Action item ::
Copy the line with "You are a computer-use" and all lines following it through the last line of the entries, exactly as written.

Data supplied ::
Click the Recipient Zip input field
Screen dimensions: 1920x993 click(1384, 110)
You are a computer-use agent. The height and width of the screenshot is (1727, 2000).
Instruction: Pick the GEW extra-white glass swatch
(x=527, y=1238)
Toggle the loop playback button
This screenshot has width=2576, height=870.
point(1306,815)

Response to this exercise ::
You are a computer-use agent. The height and width of the screenshot is (1727, 2000).
Instruction: Pick the GEW extra-white glass swatch
(x=527, y=1238)
Toggle the loop playback button
This screenshot has width=2576, height=870.
point(1306,815)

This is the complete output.